Les textes inédits de Susanna Barrows (1944-2010) que nous avons la chance d’éditer dans cette livraison du Mouvement social devraient faire date. Ils racontent un itinéraire d’historienne, trop tôt disparue en 2010, et éclairent à nouveaux frais un épisode essentiel de l’enracinement de la République dans la France du XIXe siècle, la crise du 16 mai 1877. Retraçant avec beaucoup d’émotion la chaleureuse personnalité, la vie, l’œuvre et le rôle international de cette historienne peu de temps après sa mort subite, Le Mouvement social de janvier-mars 2011 avait déjà annoncé la décision de la revue de lui rendre hommage en publiant quelques-uns des textes inédits sauvegardés par ses amis de l’université de Berkeley1. Aussi trouvera-t-on dans le présent numéro un ensemble de quatre articles dont l’histoire de la désobéissance, ou de formes de désobéissance, constitue le fil conducteur : d’une part une communication du 11 mai 1985 à un symposium de l’université de Washington à Seattle qui explique la démarche originale de la génération d’historiens américains de la France qui était la sienne par rapport aux historiens français et justifie le projet d’une histoire sociale du rejet du pouvoir autoritaire par le prisme de la France du 16 mai 18772, d’autre part, sur ce thème, deux fragments de 2007 de son livre inachevé The Uncharted Revolution: Politics and Culture in 1877 ainsi qu’une communication présentée au colloque de Besançon de 2002 sur Victor Hugo, consacrée à la réaction de ce dernier face au « coup » du Seize-Mai, mais laissée inédite par son auteure3. [End Page 3]

Confiés par sa fille, Alexandra Stanley Barrows, à laquelle nous exprimons notre reconnaissance, ces textes nous sont arrivés dans un état presque complet d’achèvement.

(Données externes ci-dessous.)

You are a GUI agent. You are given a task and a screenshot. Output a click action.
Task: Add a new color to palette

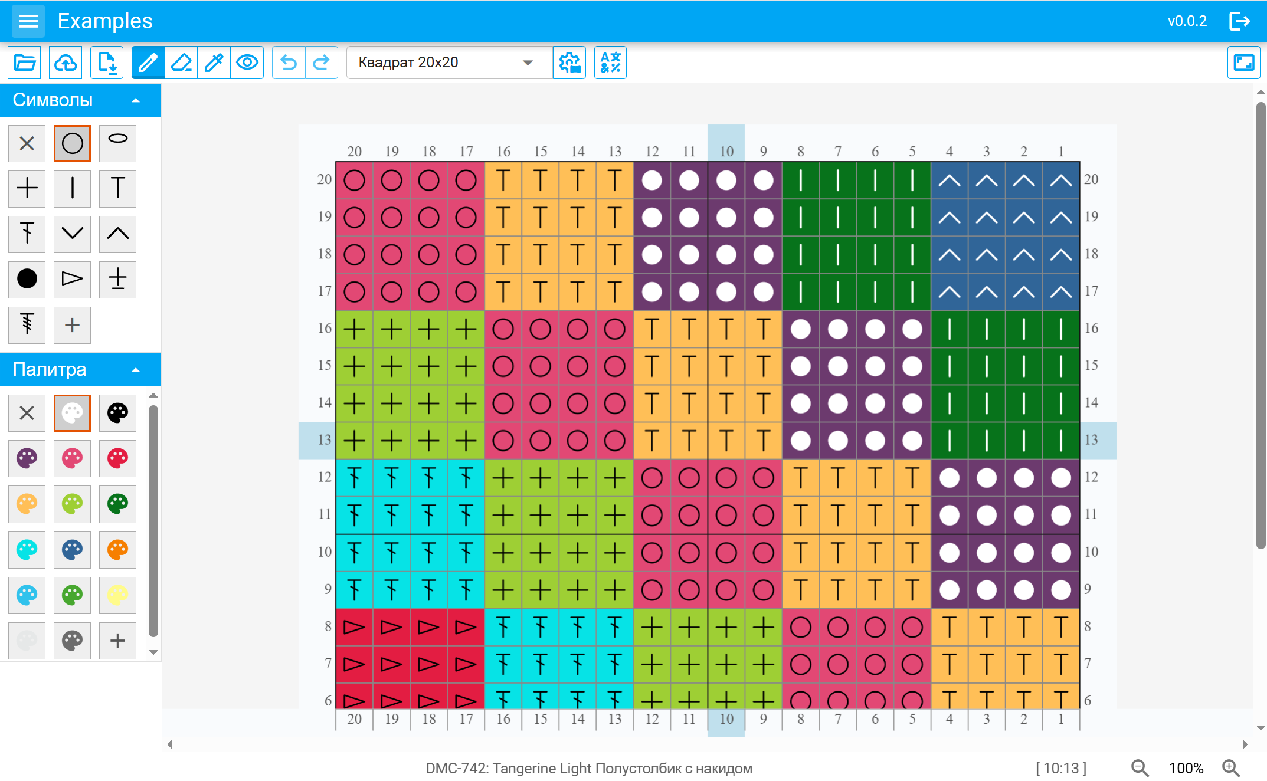pyautogui.click(x=117, y=641)
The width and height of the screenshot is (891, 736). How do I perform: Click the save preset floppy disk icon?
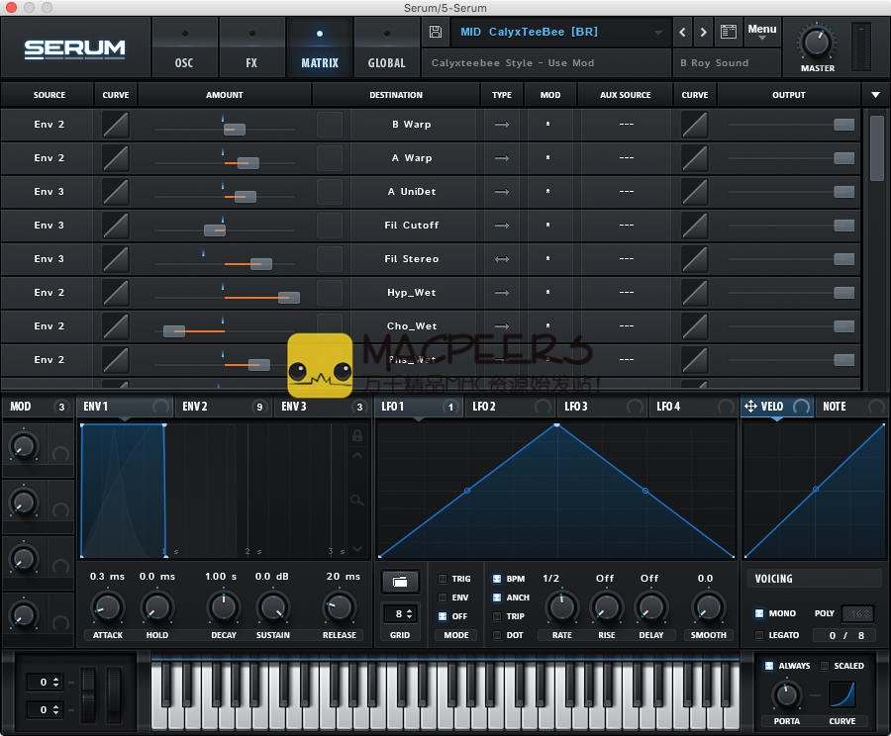coord(436,32)
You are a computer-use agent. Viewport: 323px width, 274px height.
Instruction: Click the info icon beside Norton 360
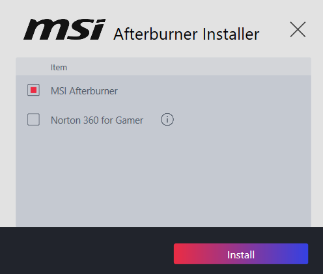pyautogui.click(x=167, y=120)
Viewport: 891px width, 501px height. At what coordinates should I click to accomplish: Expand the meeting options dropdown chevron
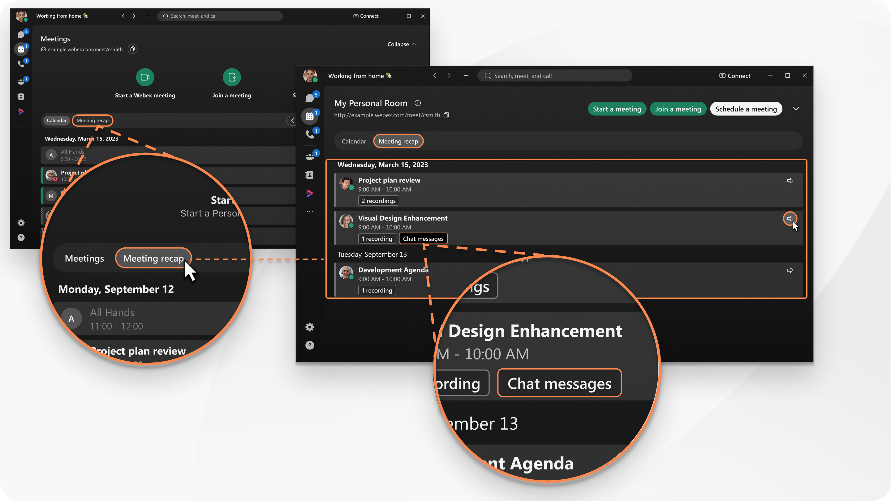click(796, 109)
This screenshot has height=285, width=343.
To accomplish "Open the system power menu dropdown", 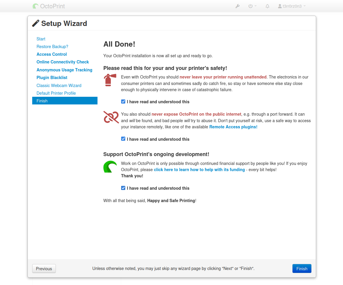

Certes, outre la traduction de trois d’entre eux, il a fallu photographier de nouveau les documents des Archives de la Préfecture de police joints par Susanna Barrows à ses articles sur 1877, compléter plusieurs références, archivistiques ou émanant de sources imprimées4, et reconstituer les notes manquantes de la communication de 19855. Il a également fallu ajouter, ici ou là, quelques notes d’édition pour préciser qui sont les personnages cités dans les sources ou contextualiser des faits évoqués un peu vite pour un lecteur non spécialisé. En dehors de ces interventions ponctuelles, cependant, c’est tout Susanna Barrows que retrouveront les lecteurs de ses articles et surtout de son maître ouvrage, Miroirs déformants6. Notre publication fait écho – il est important de le signaler – au numéro que Sociétés et Représentations avait construit en 2014 autour des travaux de Susanna Barrows et de ses élèves à Berkeley7, dans lequel figurait un premier article inédit de l’historienne américaine sur la crise du Seize-Mai, consacré aux lettres et pétitions envoyées par des citoyens ordinaires au président Mac-Mahon pour le convaincre de faire machine arrière ou pour lui dire désagréablement son fait8. Il existe entre ce texte et ceux que nous publions, et entre ceux-là mêmes, de multiples recoupements, des paragraphes voire des pages semblables. Des figures récurrentes les traversent, de Flaubert au « poète » Jérémie et de l’ancien fabricant de drap, graffitiste de 1877, Louis Lasègue, aux amateurs anonymes de messages hostiles teintés de pornographie ou de scatologie à l’encontre des gouvernants. Nous avons choisi de conserver ces répétitions pour préserver l’intégrité des textes car ces développements communs semblaient à chaque fois nécessaires à leur équilibre propre. Nul doute que dans le livre projeté par Susanna Barrows, The Uncharted Revolution, ces recoupements auraient disparu dans le processus de construction générale de...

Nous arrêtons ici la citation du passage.